Marriage: “the legally or formally recognized union of two people as partners in a personal relationship.” An emotional partnership that is legally recognized, a lot goes into this definition. This is not my first time around the block.
I was married at age 20. I found myself in an abusive marriage along with children. I confess I was not the abused woman hiding in the corner who did not fight back. In many instances, I am less than proud as to how I handled myself. Some years later, I met and fell in love with my husband of 18 years. What a difference in marriages. Here are some things I wished I had known before I got married:
1 – Know Yourself
Know your inner workings. How was your childhood? If it was not pleasing, what things do you need to observe in a potential partner? If your childhood was abusive, find someone who does not exhibit those characteristics.
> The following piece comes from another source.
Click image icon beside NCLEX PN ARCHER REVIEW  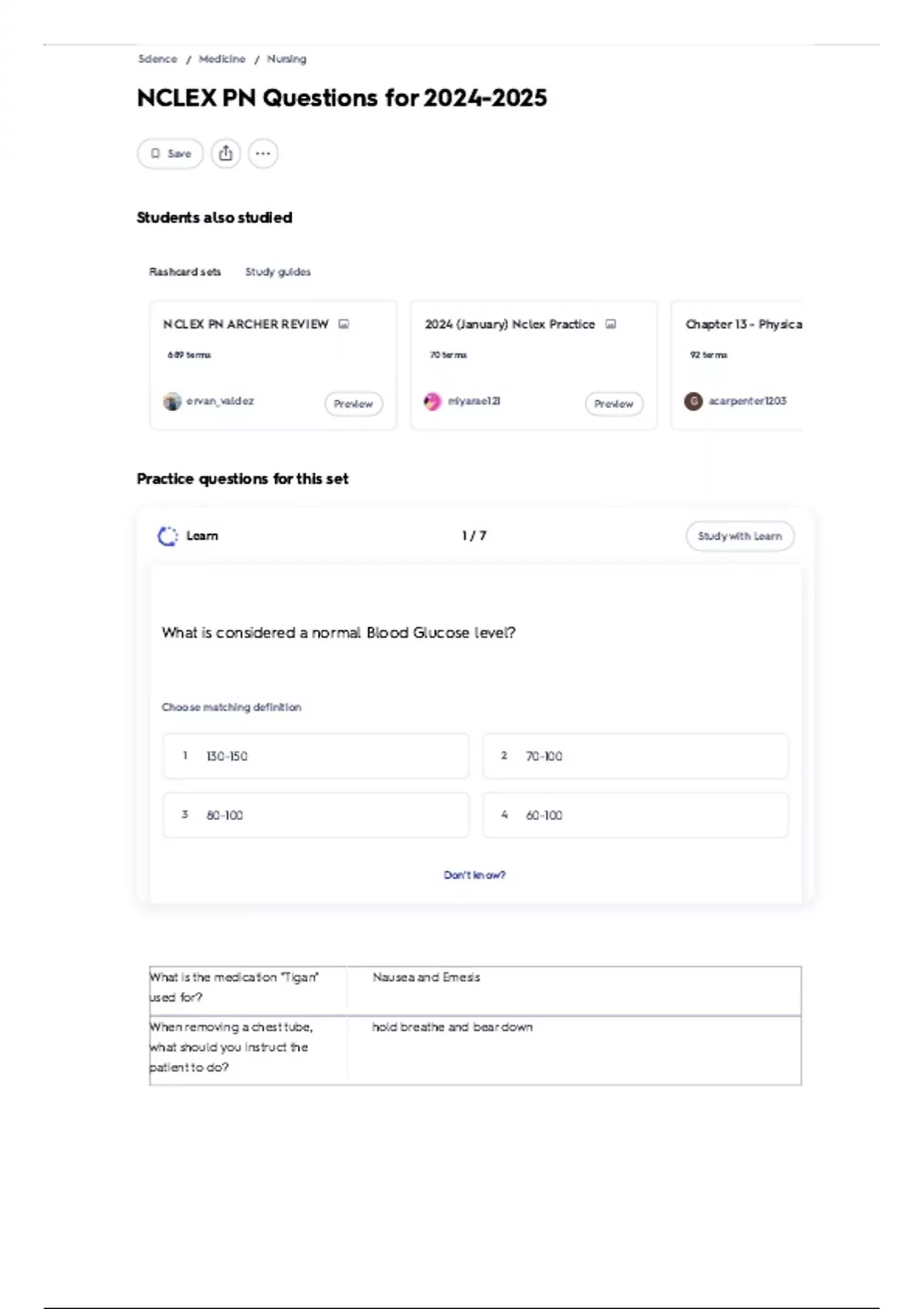344,324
You owe it to yourself to do some reading about abuse and move forward. Create a better story for yourself and future generations.
2 – Get To Know Your Soul Mate
How does your soul mate handle a crisis? I remember a time when my husband and I were dating. We were out for a drive in his newly purchased Corvette. The back wheel came completely off the car and the back end of the car landed on top of the tire. Instead of coming undone and using curse words, my darling date simply laughed and looked at it as something repairable. The event now makes for a good story.
How your mate interacts with their family can tell you a lot about them. Do they respect one another? Do you like how they interact with each other? This gives you a window as to how your potential spouse will treat you.
I am lucky that my husband looked beyond the dynamics of my family. We focused on what our household dynamics would look like. I concentrated on taking the good things from my childhood. There was a clear picture of what things I will tolerate and what things I will not tolerate.
3 – Deal Breakers.
Maybe it is religious affiliation. Maybe it is you want children and the person you are dating has made it clear that this is not what they want. You need to determine how important this is for you. This is an inside reflection for yourself.
You cannot change other people, only yourself. This speaks volumes for marriage as well. If you find that there are things about your potential mate that are big, and you cannot settle for that then you need to do the right thing and part ways.
4 – The Wedding Day Is A Day, Not The Rest Of Your Life!
I observe people spending so much money on their wedding. I am not telling you that you need to just not do anything, but use common sense. If the day falls a part, that is not the most horrible thing to happen. A worst-case scenario is that your marriage fails.
As a divorced woman, I would never wish this journey on anyone. It is not something that you wake up one day and think, “what a great idea, let’s get a divorce.”
Nothing can prepare you for the sorrow, the grief and the pain that you deal with for a very long time. If children are involved, this whole process does not have an end, it is an on- going process. Divorce forever changes adults and more so, it alters the way in which children view marriage.
It matters not the age, I have had adult friends and their parents have divorced. It leaves the adult children with so many questions that go unanswered. Marriage is not for the faint of heart, it is a lot of work.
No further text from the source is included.